Alla base di questa inversione di tendenza si collocherebbe l’impatto dei dazi imposti dall’amministrazione Trump, che stanno provocando un riassetto delle rotte intercontinentali dello Shipping, un cambiamento delle strategie di approvvigionamento e delle geografie del commercio internazionale.
La dinamica dei volumi: un ciclo in discesa
Nella seconda metà del 2025 le importazioni containerizzate statunitensi hanno registrato quattro mesi consecutivi di calo, culminati in un dicembre all’insegna del -6,4% su base annua. Il dato segue la flessione del -5,7% di novembre e riflette un indebolimento progressivo della domanda.
L’analisi dei principali porti nordamericani mostra un arretramento generalizzato, nonostante risultati annuali complessivamente solidi.
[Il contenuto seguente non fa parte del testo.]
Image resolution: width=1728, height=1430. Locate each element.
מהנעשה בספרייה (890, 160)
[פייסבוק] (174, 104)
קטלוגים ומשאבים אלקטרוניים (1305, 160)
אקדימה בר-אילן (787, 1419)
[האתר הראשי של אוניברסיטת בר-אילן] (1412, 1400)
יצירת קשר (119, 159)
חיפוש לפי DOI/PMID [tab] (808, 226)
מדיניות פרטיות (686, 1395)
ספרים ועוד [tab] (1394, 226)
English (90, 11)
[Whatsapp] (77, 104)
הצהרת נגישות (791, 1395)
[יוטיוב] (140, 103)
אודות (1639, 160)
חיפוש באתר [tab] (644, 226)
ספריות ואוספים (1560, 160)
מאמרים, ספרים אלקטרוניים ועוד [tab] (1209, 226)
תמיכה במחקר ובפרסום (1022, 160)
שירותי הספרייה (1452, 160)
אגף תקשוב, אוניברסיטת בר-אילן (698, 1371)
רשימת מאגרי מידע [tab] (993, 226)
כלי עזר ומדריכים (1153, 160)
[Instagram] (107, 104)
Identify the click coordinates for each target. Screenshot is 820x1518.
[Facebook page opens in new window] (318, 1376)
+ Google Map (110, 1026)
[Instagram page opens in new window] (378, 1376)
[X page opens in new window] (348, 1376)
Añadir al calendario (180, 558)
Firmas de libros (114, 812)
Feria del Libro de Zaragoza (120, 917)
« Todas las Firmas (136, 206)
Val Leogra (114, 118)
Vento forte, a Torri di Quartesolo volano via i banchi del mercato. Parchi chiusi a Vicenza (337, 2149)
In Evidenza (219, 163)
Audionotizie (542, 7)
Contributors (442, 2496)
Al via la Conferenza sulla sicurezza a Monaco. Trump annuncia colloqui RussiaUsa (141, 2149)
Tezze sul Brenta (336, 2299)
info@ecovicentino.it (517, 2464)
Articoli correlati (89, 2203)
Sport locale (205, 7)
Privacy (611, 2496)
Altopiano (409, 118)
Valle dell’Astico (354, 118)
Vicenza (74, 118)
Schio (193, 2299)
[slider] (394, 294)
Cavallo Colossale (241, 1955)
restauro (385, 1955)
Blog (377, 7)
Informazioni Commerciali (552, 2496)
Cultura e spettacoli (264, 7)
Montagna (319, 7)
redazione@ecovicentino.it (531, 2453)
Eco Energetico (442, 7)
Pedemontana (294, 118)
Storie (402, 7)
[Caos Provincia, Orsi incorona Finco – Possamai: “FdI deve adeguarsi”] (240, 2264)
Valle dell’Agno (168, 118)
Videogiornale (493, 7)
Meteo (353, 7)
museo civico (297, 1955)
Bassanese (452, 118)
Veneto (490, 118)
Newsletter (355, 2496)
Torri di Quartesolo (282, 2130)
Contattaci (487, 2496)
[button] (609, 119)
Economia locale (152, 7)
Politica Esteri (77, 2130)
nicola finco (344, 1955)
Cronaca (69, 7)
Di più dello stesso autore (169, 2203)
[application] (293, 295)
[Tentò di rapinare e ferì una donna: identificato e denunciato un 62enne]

Il porto di Los Angeles, il più rilevante del Paese, ha chiuso la prima metà del 2025 con un +3,3%, ma ha poi invertito la rotta con un -4,2% nella seconda, segno di un ciclo alterato da dinamiche non ordinarie.
L’effetto dei dazi: anticipi, scorte e volatilità
L’imposizione di nuovi dazi nell’agosto 2025 ha spinto molte imprese a pompare le importazioni nella prima parte dell’anno, accumulando scorte con l’intento di mitigare l’aumento dei costi.
Questo comportamento ha generato un picco artificiale seguito da un rallentamento marcato, amplificando la volatilità dei flussi.
L’incertezza politica statunitense e, di riflesso, globale, ha scatenato le titubanze delle catene di fornitura, alimentate da continue minacce tariffarie e continua a condizionare le decisioni delle supply chain, che privilegiano strategie difensive e maggiore prudenza negli ordini.
Il confronto globale: Nordamerica fanalino di coda
Mentre gli Stati Uniti arretrano, il resto del mondo accelera: a novembre 2025 le importazioni nordamericane sono scese del 3,9%, un dato poco confortante se rapportato alla crescita globale del 7,2%.
Alcune regioni mostrano dinamiche particolarmente vivaci, come l’Africa (+25,3%), il Medio Oriente‑India (+16,4%), l’America Latina (+14,6%), l’Europa (+11,3%).
Il quadro che ne deriva evidenzia un progressivo spostamento dei flussi verso economie percepite come più stabili e meno esposte a shock politici.
La riconfigurazione delle supply chain
Secondo la World Trade Organization, il commercio mondiale sta vivendo la più grande perturbazione degli ultimi ottant’anni. Le imprese stanno diversificando fornitori e rotte, riducendo la dipendenza sia dal mercato statunitense, sia da quello cinese; in generale, tutti cercano alternative più prevedibili.
A cogliere di sorpresa non è solamente la riorganizzazione in atto, ma il fatto che essa stia accelerando più rapidamente del previsto, mentre i volumi di merci containerizzate verso gli USA continuano a languire.